Однажды, когда Миша в очередной раз находился в командировке, я решила покрасить стены и побелить потолок. Приближались праздничные первомайские дни, и я решила к приезду Михаила привести комнату в порядок. Потолки были очень высокими, а лестницу мне достать не удалось, поэтому я соорудила подставку из стола, тумбочки и табуретки и взобралась на это сооружение с краской и кистью.
В это время ко мне зашел мой сосед по квартире, удивленно посмотрел на меня и изрек: «Знаешь, Лена, ты совсем не похожа на еврейку. Занимаешься такой тяжелой мужской работой. Раньше мне казалось, что евреи черными работами никогда не занимаются, тем более женщины». Я ему ничего не ответила, и он ушел, а сама подумала тогда, почему же мне не делать то, что я умею?
К приезду Миши из командировки наша комната сияла. Он удивленно осмотрел ее и стал корить меня за то, что я сделала эту тяжелую работу одна, без него. Но я-то хорошо видела, как он доволен мной.
С мужем приехал уже немолодой мужчина, с которым Миша познакомился в командировке. Он занимался заготовкой продуктов питания для рабочих какого-то завода. Свободных мест в нашей гостинице не оказалось, и новый Мишин знакомый попросился у нас переночевать. Мы согласились.
Это был еврей с очень интеллигентным лицом, и если бы не горб на спине, то его внешность можно было бы назвать даже весьма приятной. Он замечательно пел, особенно еврейские народные песни.
Оказалось, что наш гость женат на очень красивой молодой русской женщине. Через какое-то время они приехали к нам уже вместе и опять попросились переночевать.
Супруги привезли с собой очень много редких в то военное время продуктов и как-то вечером, когда Миши не было дома, сели ужинать. Тут же находились Дима и Эрик, которые, как завороженные, смотрели, как эта пара поедает диковинные продукты: колбасу, голландский сыр, яйца и что-то там еще. Мишин знакомый буквально извивался ужом перед красавицей женой. А той было очень неприятно есть под пристальными взглядами детей, и она как-то стеснительно брала со стола продукты. Незваный гость заметил состояние супруги и выронил фразу, которая застряла в моей памяти, как заноза: «Кушай, кушай, милая, в это тяжелое время нельзя делиться продуктами, иначе не выжить». Я услышала эти слова, хотя он говорил очень тихо, и во мне все заклокотало. Я подошла к Диме и Эрику, которые голодными глазами впились в эти деликатесы, обняла их и громко сказала, обращаясь к этой парочке: «А я вот убеждена, что выживут как раз те, кто способен поделиться с ближним!» Оба они очень смутились, быстро собрали со стола, что-то буркнули на прощанье и ушли. Больше они у нас никогда не появлялись.
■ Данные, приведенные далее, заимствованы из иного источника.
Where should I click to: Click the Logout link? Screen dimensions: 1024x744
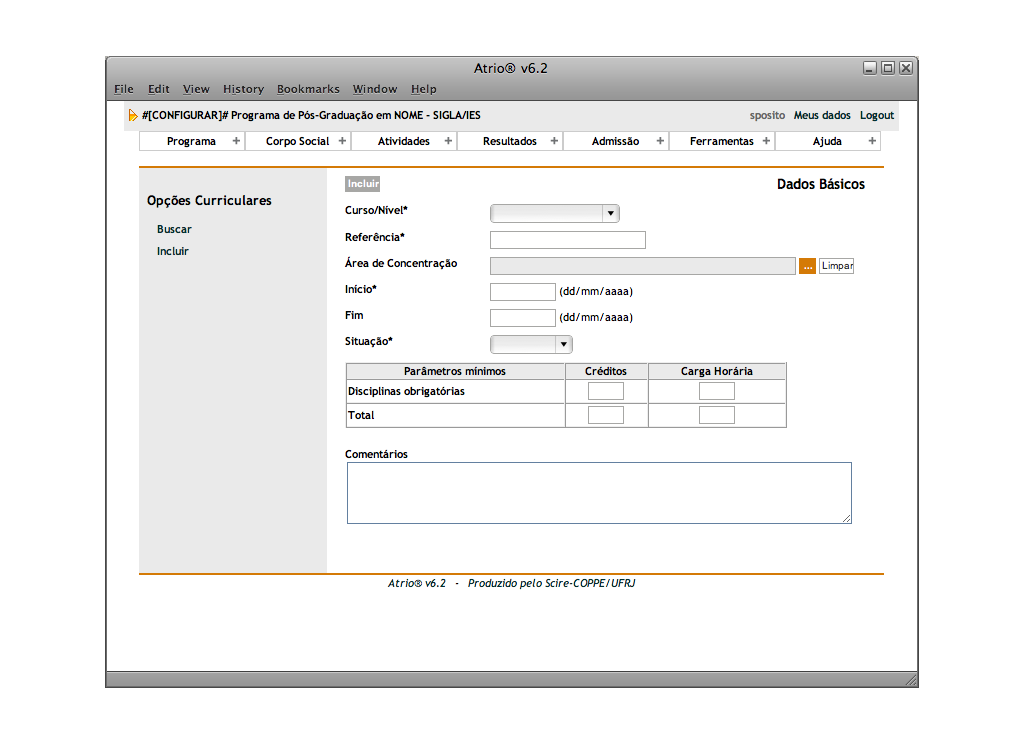tap(876, 116)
В эвакуации мы встречали довольно много евреев, которые занимались продуктовым снабжением заводов. Должность эта была хлопотная, весьма ответственная, но зато довольно хлебная. Не все они, конечно, были черствыми эгоистами, но как-то так случилось, что мне попадались именно такие. Вот еще одна иллюстрация.
Однажды я узнала от соседки, что на детей стали выдавать по карточкам какое-то дополнительное количество сахара. У нас их тогда уже было трое, и я побежала в магазин получать дополнительный сахар. Но мои карточки оказались просрочеными буквально на несколько дней, и в магазине мне сказали, что вопрос можно решить на продуктовой базе. Я помчалась туда и, увидев, что в комнате начальника базы за столом сидит типичный еврей, очень обрадовалась, наивно подумав, что уж он-то не откажется выдать мне сахар. Но не тут-то было. Этот еврей даже не дал мне закончить фразу, перебил и буквально выставил меня из кабинета, сказав, что срок получения уже прошел. Сахара в том месяце я так и не получила. Вот вам и еврейская солидарность.
Мы сблизились с двумя еврейскими семьями, жившими по соседству. Первая состояла из уже немолодой супружеской пары с двумя взрослыми дочерьми. Как и мы, они всей семьей ютились в одной комнате. Обе дочери учились в Томском университете, старшая – на литературном факультете. Эти люди вели себя как-то очень осторожно, как, впрочем, и многие после революции. Жизнь в Стране Советов, как я теперь понимаю, была, мягко выражаясь, неуютной не только для эмигрантов из Палестины. Каждое необдуманное слово, каждый неосторожный поступок могли грозить большими неприятностями. Но особая осторожность этих пожилых людей была вызвана причинами другого рода. Сразу после приезда в Томск они разыскали ювелирный магазин, где производилась скупка у населения золота и других драгоценностей, и стали постоянными его клиентами. Сдавали они там золото или что-то покупали в магазине, я не знала, но то, что они вдвоем наведывались туда почти каждую неделю, не было для меня секретом.